- [TASK INPUT]:
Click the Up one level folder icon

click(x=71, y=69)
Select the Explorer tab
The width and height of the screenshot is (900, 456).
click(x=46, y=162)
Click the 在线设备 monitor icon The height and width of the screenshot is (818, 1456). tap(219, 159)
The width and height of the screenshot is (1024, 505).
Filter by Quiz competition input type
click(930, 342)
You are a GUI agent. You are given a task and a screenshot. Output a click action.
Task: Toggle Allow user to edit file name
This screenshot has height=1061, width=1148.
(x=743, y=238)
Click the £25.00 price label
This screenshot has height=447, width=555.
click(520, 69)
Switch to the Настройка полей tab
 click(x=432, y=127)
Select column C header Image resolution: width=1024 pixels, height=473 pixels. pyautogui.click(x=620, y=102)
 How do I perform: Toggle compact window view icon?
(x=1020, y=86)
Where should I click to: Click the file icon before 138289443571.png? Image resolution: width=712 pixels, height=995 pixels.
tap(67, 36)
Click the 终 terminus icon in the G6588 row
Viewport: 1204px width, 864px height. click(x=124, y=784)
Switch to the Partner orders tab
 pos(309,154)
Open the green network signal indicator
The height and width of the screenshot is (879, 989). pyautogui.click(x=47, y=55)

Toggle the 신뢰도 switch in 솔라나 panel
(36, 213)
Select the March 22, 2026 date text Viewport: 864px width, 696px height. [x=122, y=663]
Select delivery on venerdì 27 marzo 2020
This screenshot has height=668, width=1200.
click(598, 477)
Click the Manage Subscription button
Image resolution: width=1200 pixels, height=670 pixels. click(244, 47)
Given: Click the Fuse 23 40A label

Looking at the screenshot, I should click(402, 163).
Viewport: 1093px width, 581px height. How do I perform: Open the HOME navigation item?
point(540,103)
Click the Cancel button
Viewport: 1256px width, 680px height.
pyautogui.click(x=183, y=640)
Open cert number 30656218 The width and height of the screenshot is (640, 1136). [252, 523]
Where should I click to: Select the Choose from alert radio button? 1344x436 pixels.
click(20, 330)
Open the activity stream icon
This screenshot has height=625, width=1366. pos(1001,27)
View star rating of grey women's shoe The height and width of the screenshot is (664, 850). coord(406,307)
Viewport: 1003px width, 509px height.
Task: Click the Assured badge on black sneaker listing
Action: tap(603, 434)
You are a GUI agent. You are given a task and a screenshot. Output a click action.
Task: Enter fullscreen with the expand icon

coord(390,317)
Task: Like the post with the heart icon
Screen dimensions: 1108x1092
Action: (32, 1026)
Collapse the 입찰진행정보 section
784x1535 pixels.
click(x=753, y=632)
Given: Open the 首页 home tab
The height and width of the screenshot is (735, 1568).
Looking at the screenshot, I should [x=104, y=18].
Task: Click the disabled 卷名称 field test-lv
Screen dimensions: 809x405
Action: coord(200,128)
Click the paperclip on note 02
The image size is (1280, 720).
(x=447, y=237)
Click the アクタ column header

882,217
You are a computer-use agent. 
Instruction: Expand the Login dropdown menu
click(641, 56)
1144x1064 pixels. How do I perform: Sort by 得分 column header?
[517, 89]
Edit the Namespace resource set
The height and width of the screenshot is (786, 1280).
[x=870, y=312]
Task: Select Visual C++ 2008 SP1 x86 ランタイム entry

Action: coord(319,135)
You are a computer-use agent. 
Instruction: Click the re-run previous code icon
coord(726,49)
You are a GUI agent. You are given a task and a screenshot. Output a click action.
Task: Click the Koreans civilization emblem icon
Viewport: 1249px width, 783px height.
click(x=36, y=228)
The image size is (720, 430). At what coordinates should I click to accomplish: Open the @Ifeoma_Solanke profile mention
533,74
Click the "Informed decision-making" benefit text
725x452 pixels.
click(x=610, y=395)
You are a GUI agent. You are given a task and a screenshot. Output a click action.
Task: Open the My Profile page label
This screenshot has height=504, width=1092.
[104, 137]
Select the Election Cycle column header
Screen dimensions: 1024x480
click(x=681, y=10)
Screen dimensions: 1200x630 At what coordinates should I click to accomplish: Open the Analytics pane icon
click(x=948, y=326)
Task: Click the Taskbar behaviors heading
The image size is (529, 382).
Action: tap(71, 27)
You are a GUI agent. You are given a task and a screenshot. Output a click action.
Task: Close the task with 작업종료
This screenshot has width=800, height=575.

- [TASK BRIEF]:
The last part of the records is the answer, beginning at the line that holds "Screen dimensions: 1200x630" and including the final line, repeated exactly.

- [EXERCISE RESPONSE]:
Screen dimensions: 1200x630 At what coordinates should I click to accomplish: Open the Analytics pane icon
click(x=948, y=326)
Task: Click the Taskbar behaviors heading
The image size is (529, 382).
Action: tap(71, 27)
You are a GUI agent. You are given a task and a screenshot. Output a click action.
Task: Close the task with 작업종료
This screenshot has width=800, height=575.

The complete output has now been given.